* Document segment:
23 Responses to “Need Advice: Single Mothers”
  1. Hsien Lei says:

    b5 blogger Glo of Filipina Soul has been a single mother from the start. E-mail her and see (gloria@b5media.com)?

  2. Susana Perales says:

    Single Mom here…. What can I say, it’s incredibly difficult to be a single parent, but it can be done, and it is done. What I miss the most about not having a partner to share the responsability is free time and someone to share in the decision making process for different issues, such as healthcare, schooling, church etc… Dating is difficult too. However, being a single parent also has it’s rewards. One gets to do exactly what they want to do, and at anytime without any discussions. One gets to spend the money in any way they want to. I suppose the children will also be closer and have bonded so much more with the sole care giver, than with the absent parent. I’ll be happy to share more experiences or give more information regarding this topic, if you’d like.

  3. kbaggott says:

    Hi Susana,

    I sent you an email last night. Thanks for posting this note.

* Stored data:

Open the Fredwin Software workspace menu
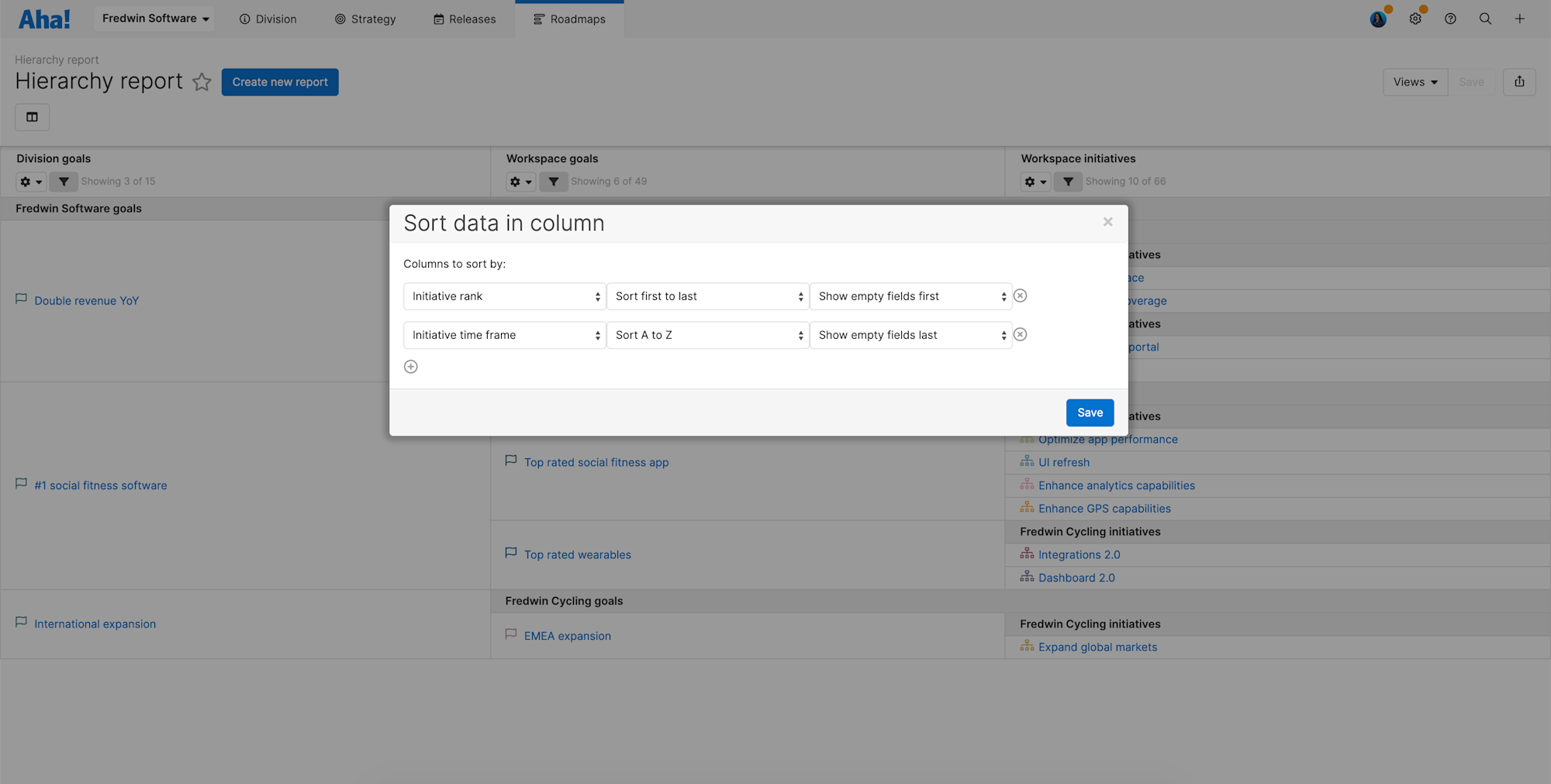The image size is (1551, 784). pos(154,18)
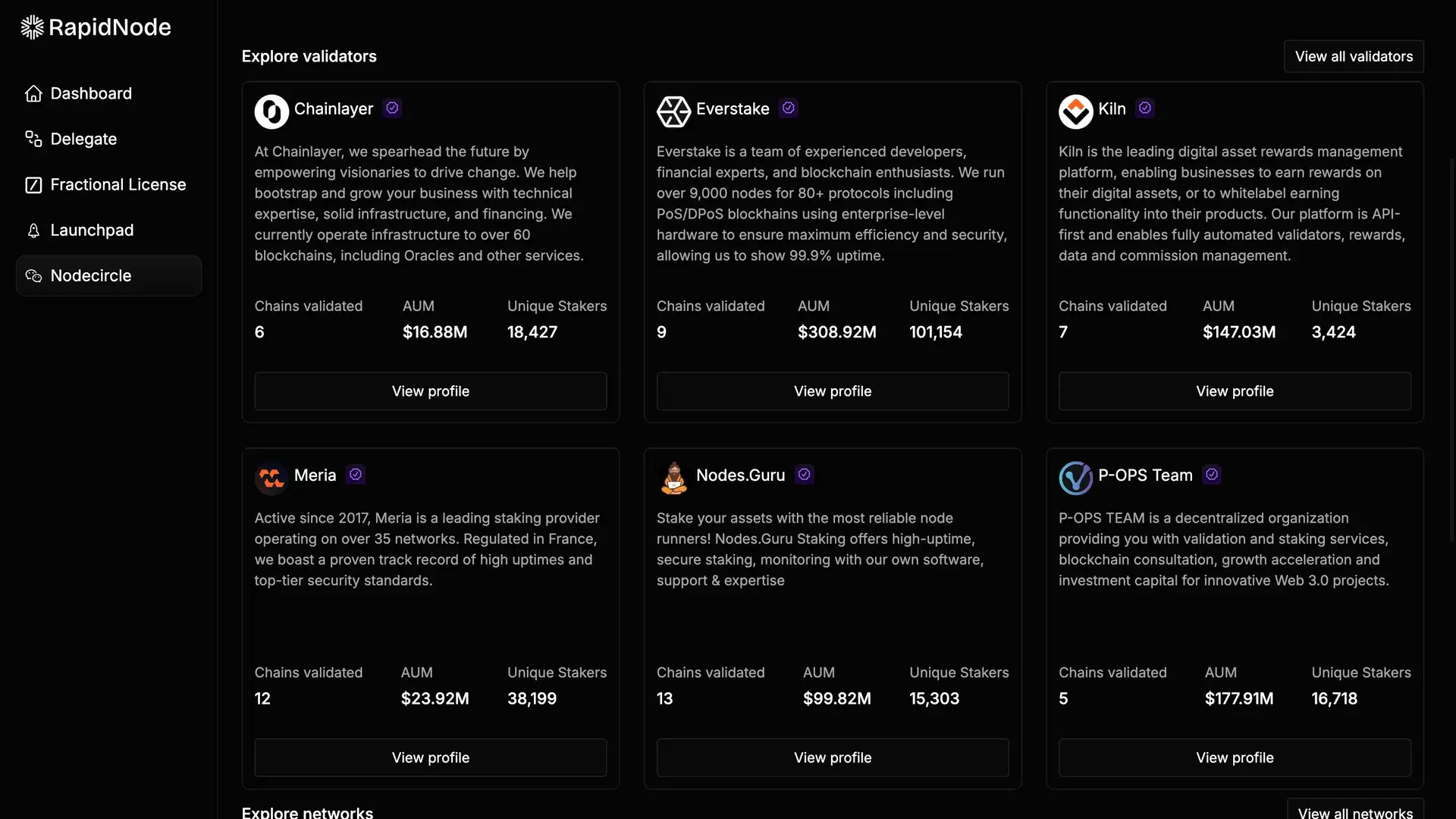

* Problem to work on: In the comment thread about single mothers, what does Susana Perales say she misses most about not having a partner?

* Solution below: She misses free time and having someone to share in decisions about issues such as healthcare, schooling, and church.